TT Stool by Thing Thing

Also shown at PlasticScene, Detroit-based Thing Thing’s colourful TT stool is made of reclaimed HDPE plastic and was inspired by typeface. The Thing Thing team – Simon Anton, Rachel Mulder, Thom Moran and Eiji Jimbo – sources plastic containers from landfills and recycling centres, then processes them into malleable materials via custom-designed machines. In TT’s case, the finished product is reminiscent of terrazzo, both sparkling and sturdy.

Menhir Bench by Dirk Vander Kooij

Originally designed for a public park in the Netherlands, Dirk Vander Kooij’s Menhir Bench is now available commercially and in numerous iterations. The version shown here is called Charcoal, but the piece also comes in more vibrant forms. All are made from 96 per cent recycled synthetics, such as discarded CDs.

Purged Plastics Bookshelf by Soft Baroque

To assemble the items in their Purged Plastic series, Saša Štucin and Nicholas Gardner of London-based studio Soft Baroque salvage materials from a local recycling facility, then reconstitute the waste – initially “grotesque” but ultimately varied and beautiful – into simple panel pieces.

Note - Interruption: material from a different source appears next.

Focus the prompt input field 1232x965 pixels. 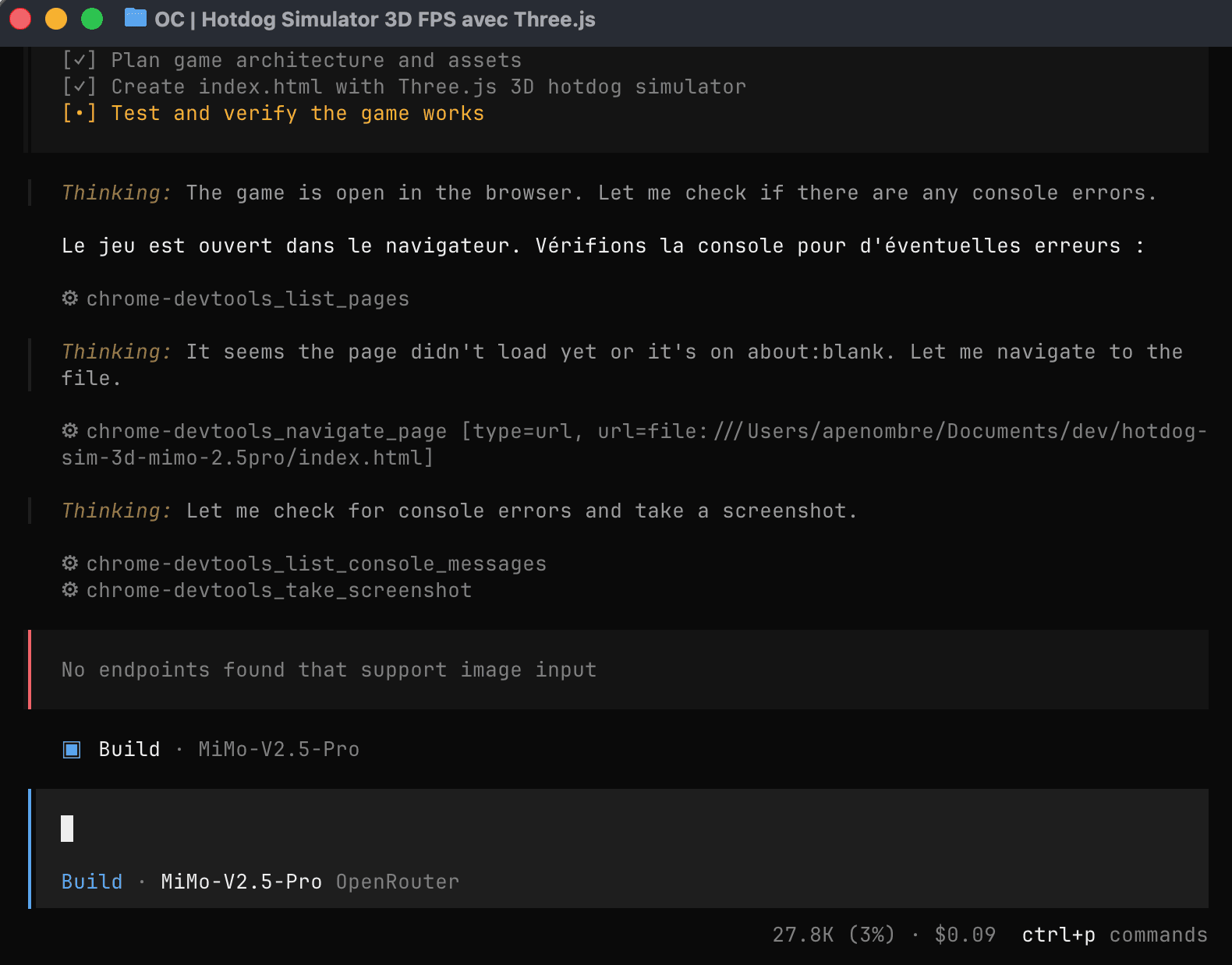pyautogui.click(x=546, y=829)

This bookshelf, unveiled during the PlasticScene show, consists of wafer-like components perched atop two half-wafers.

Glow Vases by Kim Markel

Kim Markel’s vase series lives up to its name, the translucency of the vessels belying their origin as plastic scrap combined with plant-based resin. The New York-based designer makes a habit of reimagining disused material, transforming bottles, lunch trays and eye-glasses into tables, chairs and more.

Collection 4 Lighting by Crafting Plastics

Crafting Plastics Studio’s Vlasta Kubušová and Miroslav Král worked for more than half a decade on perfecting Nuatan, a compostable bioplastic made from corn starch, sugar and reclaimed cooking oil. The substance has since been used by the pair to fashion everything from eyeglass frames to this whimsical light fixture, which resembles spun glass and is dyed with natural pigment. One day Nuatan might even supplant traditional plastic packaging.